Ensuite, deuxième scénario, l'imposition sur les revenus. Elle a été envisagée dans les années 1990, au niveau des départements. Une telle mesure serait compliquée à mettre en place, parce qu'il peut y avoir plusieurs résidences à l'intérieur d'un même foyer fiscal, mais nous y parviendrions. Se pose néanmoins la question de l'inégalité territoriale, outre celle de l'acceptabilité : une vaste majorité des communes en France n'accueille sur leur territoire pratiquement aucun redevable de l'impôt sur le revenu. Ce choix d'assiette serait extrêmement inégalitaire.
Enfin, le dernier scénario envisagé est celui d'un impôt forfaitaire local à la capitation, comme nous disons dans notre jargon, c'est-à-dire prévoyant un montant de quelques dizaines ou quelques centaines d'euros par habitant. Envisager ce type de fiscalité comporte un risque constitutionnel, puisqu'un impôt est censé toujours frapper une capacité contributive. Le Conseil constitutionnel est assez tolérant sur l'appréciation de ce critère, mais il examinerait sans doute avec sévérité un impôt purement forfaitaire se fondant sur le fait d'exister ou d'habiter quelque part.
En outre, on ne peut s'empêcher de voir une certaine régression quant à la justice d'un tel impôt forfaitaire, même s'il pourrait légèrement être modulé selon le revenu. Il y aurait une sorte d'ironie de l'histoire à voir la taxe d'habitation, qui a remplacé l'impôt à la capitation lors de la Révolution française pour plus de justice, remplacée à son tour par un nouvel impôt à la capitation. Cette circularité serait un peu troublante. La poll tax de Margaret Thatcher fournit un exemple récent : cet impôt local forfaitaire avait remplacé l'équivalent de la taxe d'habitation, mais son existence n'a duré qu'un ou deux ans, les contribuables ayant protesté face à l'injustice de cet impôt.
Même si les objections de principe relatives à une hausse des impôts locaux étaient surmontées, je confesse une certaine difficulté à imaginer une bonne assiette fiscale pouvant servir de support à cette hausse. J'y reviendrai peut-être, mais nous sommes également circonspects à propos des assiettes parfois envisagées pour fournir de nouvelles matières taxables aux départements et aux régions.
En revanche, certains principes de l'autonomie fiscale doivent être défendus. En particulier, il est consubstantiel à cette idée que les décisions fiscales impopulaires soient prises à l'échelon local, pour que l'électeur puisse identifier les responsabilités et donc s'en plaindre.
Cela nous conduit à déconseiller les partages d'imposition entre différents niveaux de collectivités, qui rendent peu compréhensibles les responsabilités respectives. L'échelon communal est, par excellence, celui où l'autonomie fiscale fait sens, bien plus que les échelons supracommunaux. J'ai le souvenir de nombreuses situations où des hausses de taxes foncières décidées par les départements se traduisaient par l'expression de mécontentements adressés aux maires et non pas aux conseils généraux.

• [DONNÉES FOURNIES]
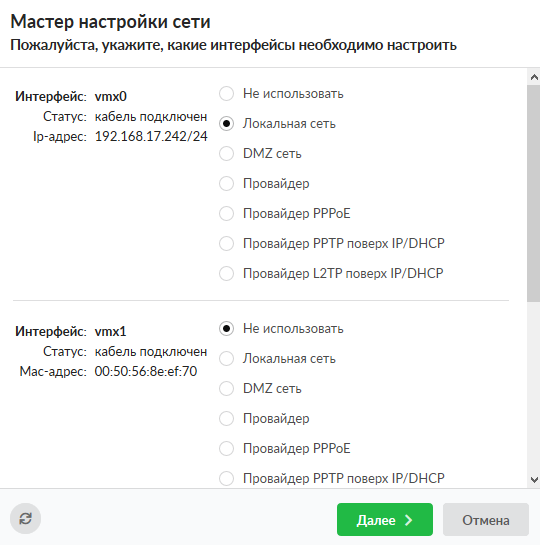The image size is (540, 545).
Task: Choose 'DMZ сеть' for vmx1 interface
Action: click(226, 388)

• [TRAVAIL À FAIRE]
a - Actualisez le passage du texte sur la fiscalité locale allant de « Cela nous conduit » jusqu'à « aux conseils généraux. », en remplaçant « conseils généraux » par « conseils départementaux ».
b - Poursuivez le texte sur la fiscalité locale à partir de sa dernière phrase.

• [RÉPONSES ATTENDUES]
a -
Cela nous conduit à déconseiller les partages d'imposition entre différents niveaux de collectivités, qui rendent peu compréhensibles les responsabilités respectives. L'échelon communal est, par excellence, celui où l'autonomie fiscale fait sens, bien plus que les échelons supracommunaux. J'ai le souvenir de nombreuses situations où des hausses de taxes foncières décidées par les départements se traduisaient par l'expression de mécontentements adressés aux maires et non pas aux conseils départementaux.

b -
D'autre part, même s'il s'agit parfois d'un sujet de discorde avec certains élus, il nous semble que l'autonomie fiscale suppose que les décisions de hausse d'impôt soient ressenties, au moins en partie, par les électeurs locaux. Nous sommes très réservés sur les propositions d'augmenter principalement ou uniquement les impôts sur des non-électeurs, que ce soient les entreprises, par la déliaison des taux, ou les propriétaires de résidences secondaires.
Devant la nécessité de faire face à des dépenses nouvelles, compte tenu de l'état de la fiscalité dans le pays, il est préférable d'éviter autant que possible d'utiliser le levier fiscal pour financer les hausses d'impôt tant pour la dépense locale que pour la dépense nationale.
Par ailleurs, les redevances et la tarification des services publics locaux, qui ont pris de l'importance et sont assez élevés en France, demeurent moins importantes que dans beaucoup de pays voisins, comme les Pays-Bas, le Portugal, la Finlande ou l'Irlande. Des marges de manoeuvre restent disponibles au niveau communal, notamment à travers la taxe foncière. Nous souhaitons que cet impôt soit mis à jour, car il a de bonnes propriétés économiques et distributives. Il s'agit d'un bon impôt local, qui reste disponible au sein du panier des ressources des communes.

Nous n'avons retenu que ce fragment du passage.